Sport and health in the mountains
First aid kit: It is important to prepare a small first aid kit for several days. Its basic content will allow you to treat any pain and other ailments when in the mountains. In case of a more serious accident, you will be able to perform first aid until help arrives. Here are the ideal contents of the hiker’s first aid kit:
- Sunscreen
- Disinfectant
- Plasters (and anti-blister plasters)
- Anti-venom kit
- Compresses
- Surgical tape
- Tweezers / splinter forceps
- Survival blanket
- Scissors
- Sterilised gloves
- Sodium Chloride
- Adhesive compress
- Anti-burn compress
- Blood pressure monitor
- Antiseptic
- Savlon
- Eyewash
- Anti–itch cream
Hydration during hiking: Hiking is a real sport, so it is important to prepare your body for exercise. When starting a hike, you must have water supplies and organise replenishment throughout the route. For proper hydration, you must drink enough to replace the water that is lost during exercise. The first symptom of dehydration is thirst, but it can also manifest itself as headaches, cramps or muscle twitching, fatigue and rapid shortness of breath. However, don’t rely solely on how it manifests itself in your body. Don’t wait until you are thirsty to drink, but drink regularly: before, during and after exercise. Note that water is best absorbed in smaller amounts, which means it is more advisable to drink little and often than too much at once. The amount of water to be consumed during a hike is difficult to estimate since it is influenced by many factors such as the hiker’s physical condition, the weather, the intensity and duration of the hike, for example. In summer, it is also advisable to avoid hiking during the hottest hours and wear a hat or cap to avoid sunstroke.

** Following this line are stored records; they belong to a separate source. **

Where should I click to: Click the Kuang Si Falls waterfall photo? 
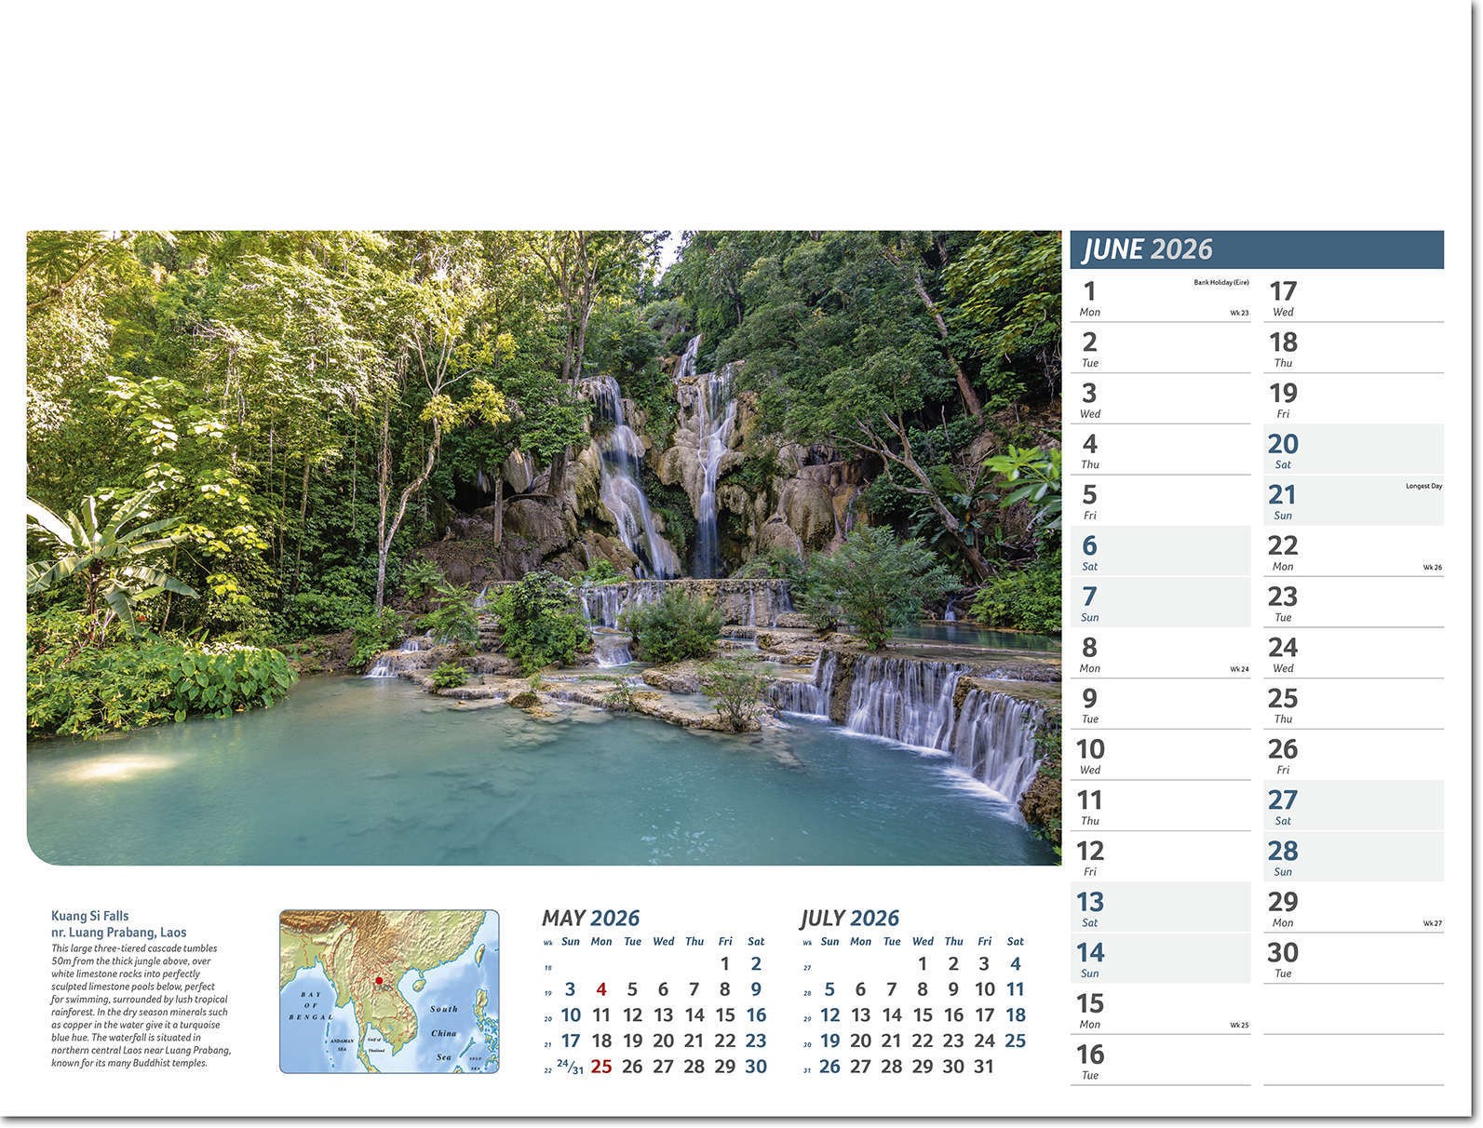tap(544, 547)
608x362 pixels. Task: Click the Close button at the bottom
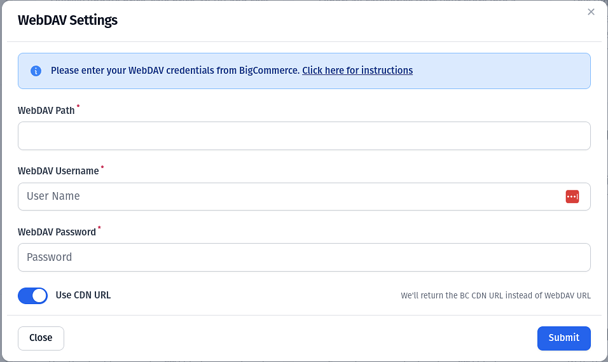[x=41, y=338]
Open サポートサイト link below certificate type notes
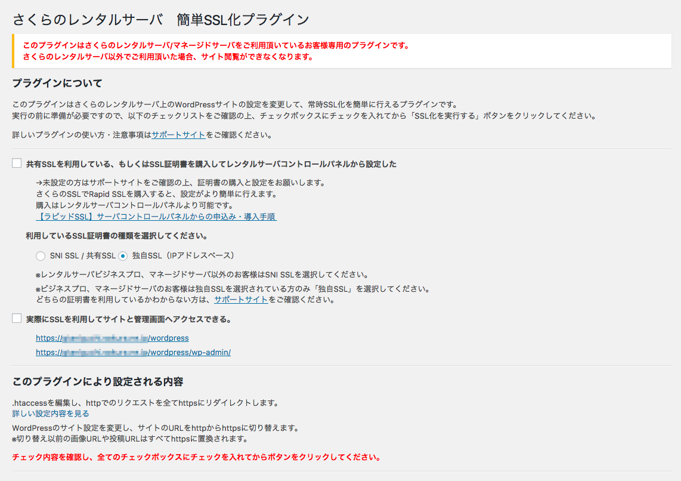Screen dimensions: 681x481 pos(241,300)
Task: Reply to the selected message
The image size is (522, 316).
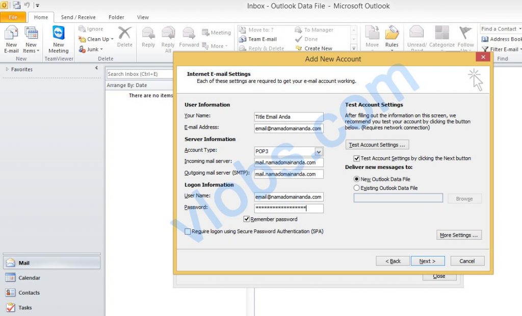Action: coord(148,39)
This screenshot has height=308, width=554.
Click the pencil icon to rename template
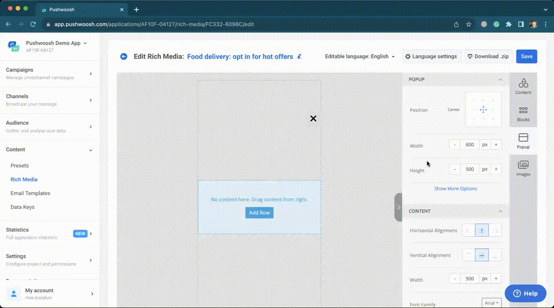pyautogui.click(x=300, y=56)
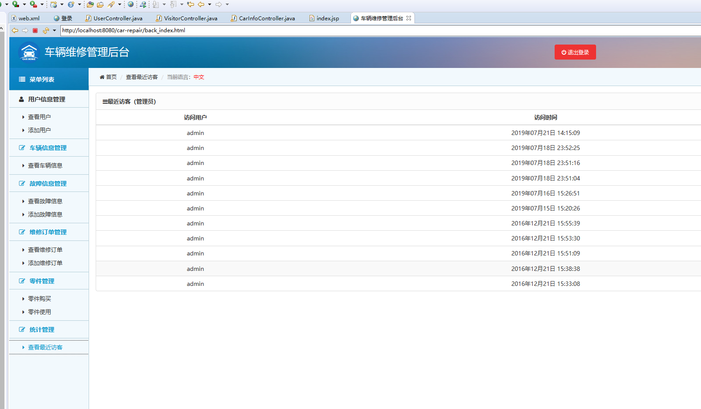Open the dropdown arrow next to browser refresh

pos(54,30)
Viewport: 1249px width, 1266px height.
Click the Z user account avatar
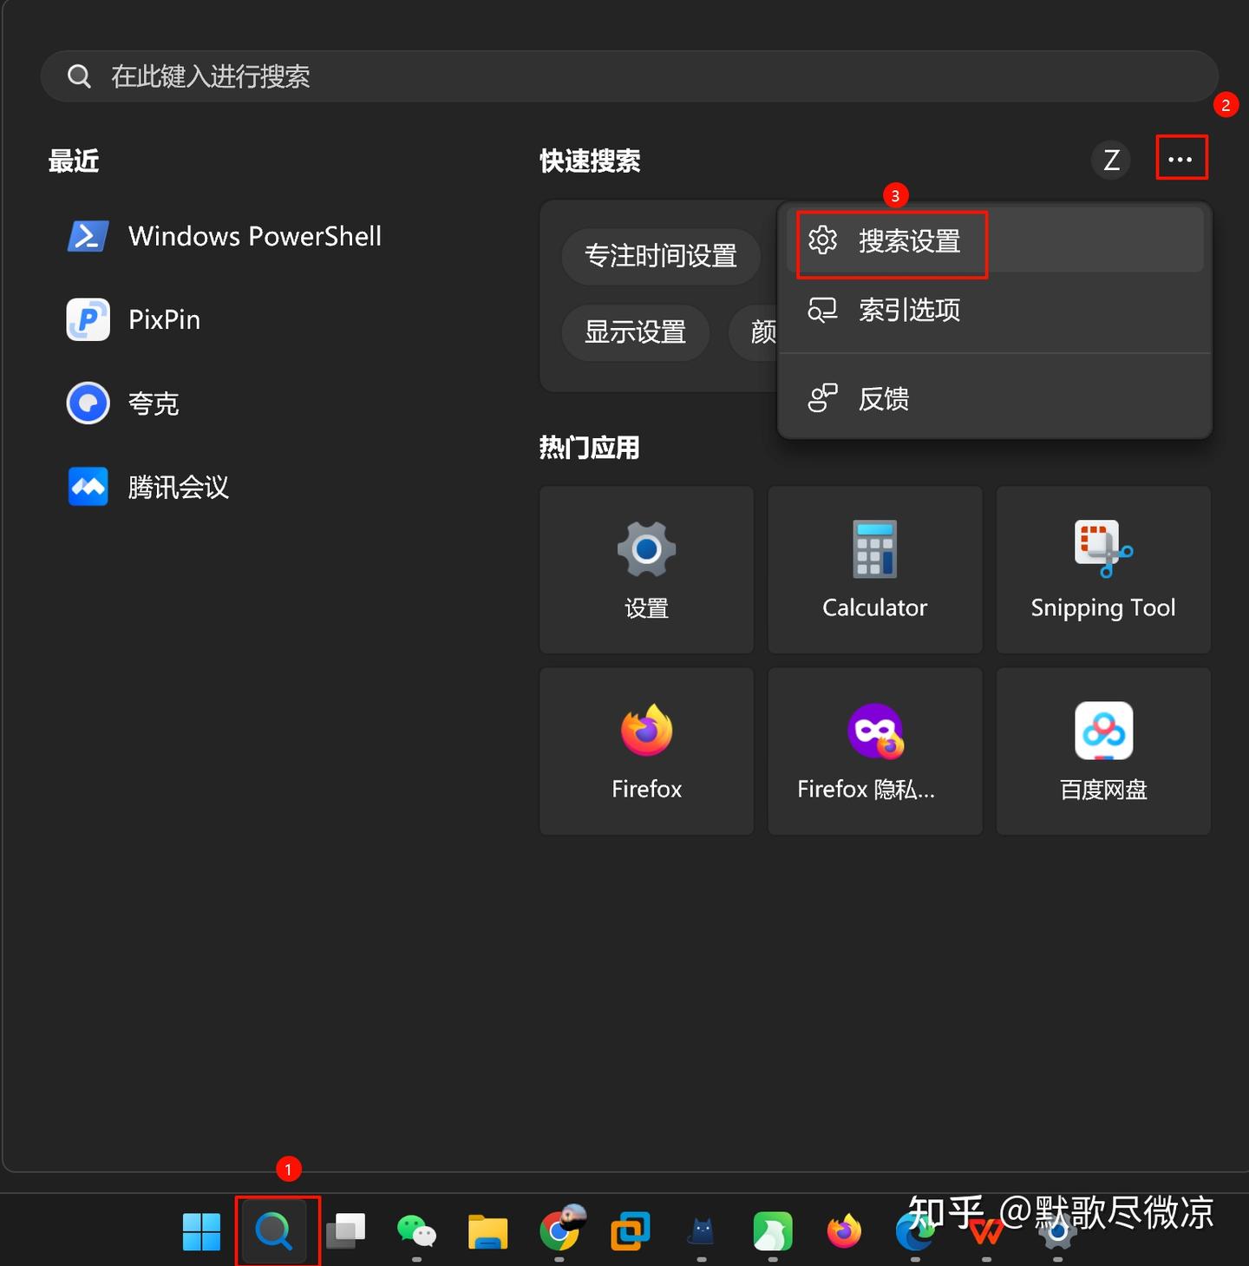1111,160
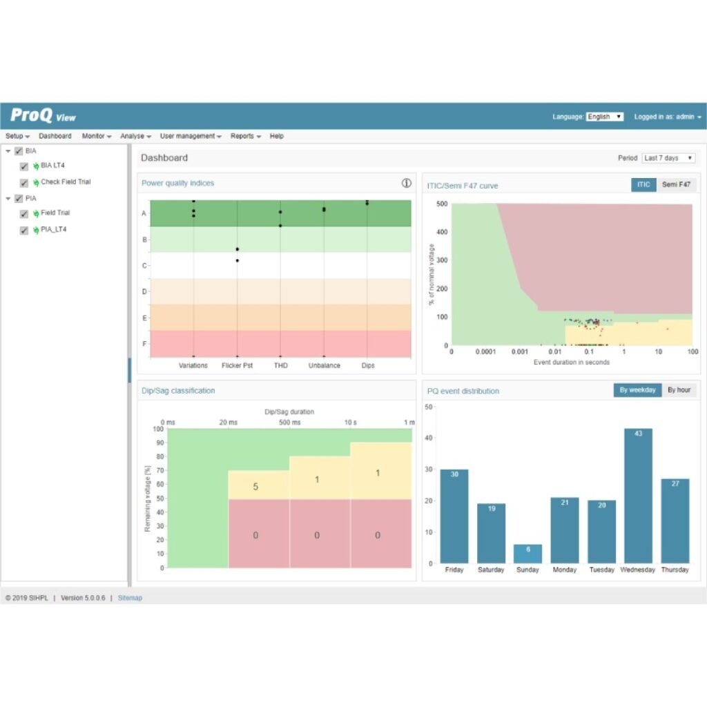The width and height of the screenshot is (707, 707).
Task: Open the Reports menu
Action: tap(245, 136)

The amount of water consumed by an adult being estimated to be 1.5 litres per day, for a day’s hike you should double or triple your normal water consumption. Don’t hesitate to have an extra supply; it’s always better to have too much water than not enough. As flasks and full water bottles weigh the most in the backpack, it is also possible to organise water replenishment by identifying water points in advance using an IGN map. It is wise to identify extra water points along your route as some can be damaged, dry, frozen, or not suitable for drinking (indicated on signs). When in doubt, it is advisable to take the required amount of water with you.